The Single Missionary, What the Church Should Know
I came home after a long day in the IDP camps, tired and sweaty with barely enough energy to make myself a sad bowl of pasta (for one) before I curled under the covers. I was journaling when I looked up and saw the largest spider I’d ever seen crawling across the ceiling. I unsuccessfully tried to kill it with a broom, then worried for hours about where this alien antichrist arachnid could be when I finally breathed an exasperated prayer, “God, if you could please just send my husband.”
Then the tears fell.
I’m not typically a woman who’s afraid of killing spiders on her own. I’m strong and mostly fearless, but the loneliness of life overseas as a single woman was overwhelming me.
When I was younger, I was determined no one would keep me from my calling.
When I left for Africa, I wasn’t sure I would ever get married. But I knew if I pursued God with my whole heart He would fulfill His promises to me. I was independent, strong-willed, and let’s face it…a lot idealistic. But I needed some of that brash naïveté to be crazy enough to strike out on my own overseas.
One of my biggest fears has always been I won’t fulfill my purpose.
I didn’t want to be a woman who’d never lived her dreams or fell into her man’s dreams and slowly became flimsy, like a cut out of a paper doll, a thin representation of her former self.
As I spoke across the country about my ministry in Uganda I’d often hear women say, “I was going to go to Thailand to work in sex-trafficking but I met my husband and we had kids and you know...”
They didn’t regret their kids obviously, but there was a wistfulness in their voice that frightened me.
It seemed women were always having to choose between having a husband or living their dreams.
Equally so, many young women used to come up to me and say, “I could never do what you do because I don’t have a husband,” or
“I want to get married, so I can’t move to a remote village where there aren’t any single guys.”
I wanted to call bulls*#$!
I wanted to shake their shoulders and say, “Yes you can! Don’t limit yourself!’
You can break the rules.
Except in our culture we haven’t taught them they can.
Don’t let the enemy make you believe the lie that you can’t be used or you can’t pursue your call unless you’re married.
Or that you can’t run off to a war zone because you need to stick close to the “dating pool.”
I moved full-time to a remote region of northern Uganda as a single woman, at the age of 26, with my own nonprofit and no husband. (Not too many single bachelors there) But statistics say:
“Singleness is the fourth most common reason appointees don’t make it to the mission field or take a long time getting there.” (Pioneers International Report)
This makes me incredibly sad. This means we’re sending the wrong message to our singles. We’re quietly withdrawing our support unless they’re married in ministry.

> _Work request A_
In the single-missionary essay, how old was the writer when moving full-time to a remote region of northern Uganda?
> _Work request B_
List every continent or country named in the single-missionary essay.
> _Work request C_
Write the next part of the single-missionary essay, picking up after its final sentence.

> _Data below_
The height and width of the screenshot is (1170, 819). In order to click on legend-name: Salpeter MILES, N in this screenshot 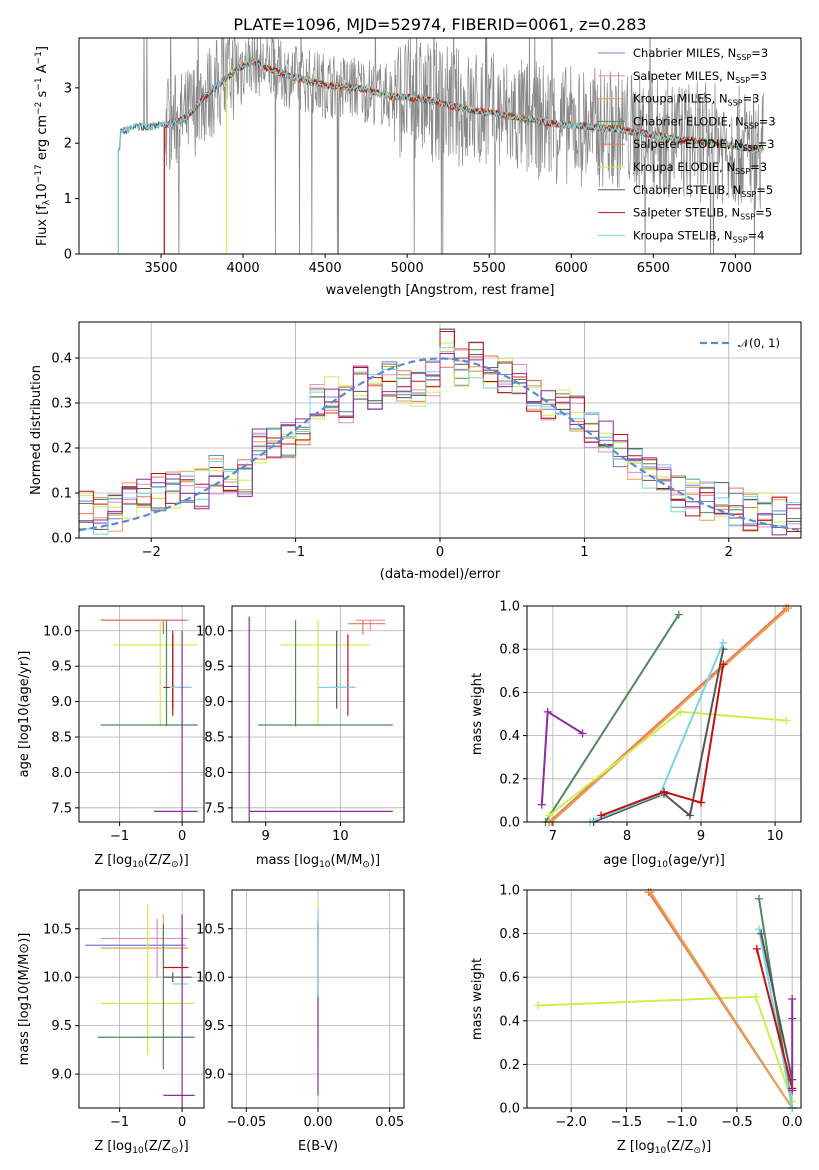, I will do `click(684, 76)`.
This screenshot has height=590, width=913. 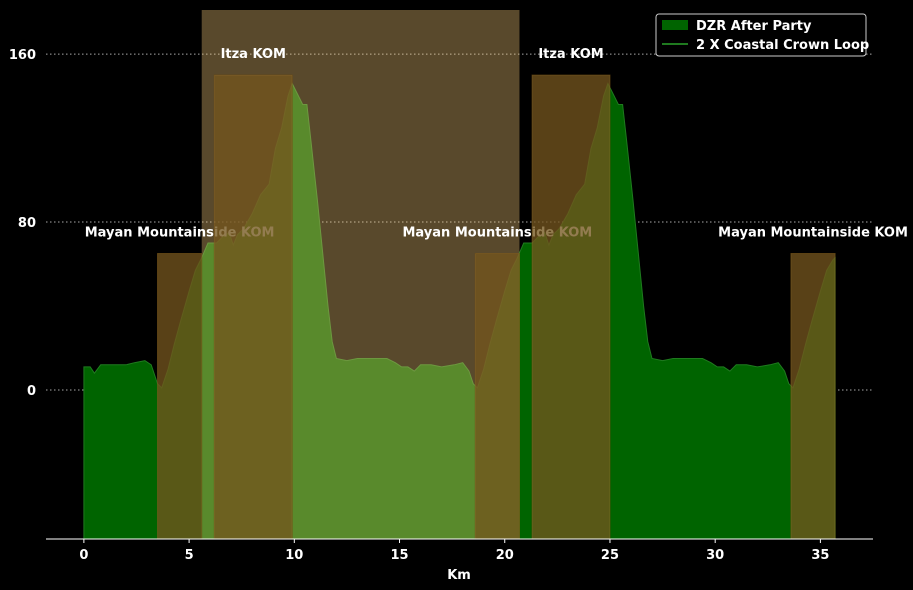 I want to click on x-tick-label-0: 0, so click(x=84, y=556).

> _Task response A_
26

> _Task response B_
Africa, Uganda, Thailand

> _Task response C_
Still, I’m proud to say that:
1/3 of missionaries are single and 80% are single missionary women (AIM)
You go girls! (Cue Beyoncé)
That means you’re carrying much of the global worker force, ladies. Well done! We really need you!
Yet being single in missions presents it’s own unique challenges including safety issues, suffering, loneliness, sexism, misconception by others, cultural oppression in patriarchal societies, temptations for sexual partners, being emotionally manipulated into cross cultural marriages, torn between family back home, higher levels of burnout, and grieving the diminishing possibility of marriage.
People might assume “life might be easier” for singles, but living overseas that proves less true.
In a recent survey I conducted amongst nearly 60 single women, many common threads emerged of how being a single woman missionary is especially difficult:
- You’re on your own; expectations are all on you
- Loneliness/Isolation: No one to confide in at the end of the day
- Not having the an equal level of voice when decisions are made
- Needing to have more justification for time off
- Being viewed as “younger or not “quite an adult” if you aren’t married
- Sending orgs expect you to live with other single women
- No one who is there “just for you” not the ministry
- Some men are intimidated by the strength of your personality
- Guilt when you say no to things because you don’t have a “good excuse” like family
- Being treated like “a girl” instead of a woman
- Being perceived as immodest or immoral
- Being told “you can’t” do things
- Being asked 1,000 times “Why aren’t you married?”
- Not feeling free to spend any money on yourself (we need to get our hair done, people:)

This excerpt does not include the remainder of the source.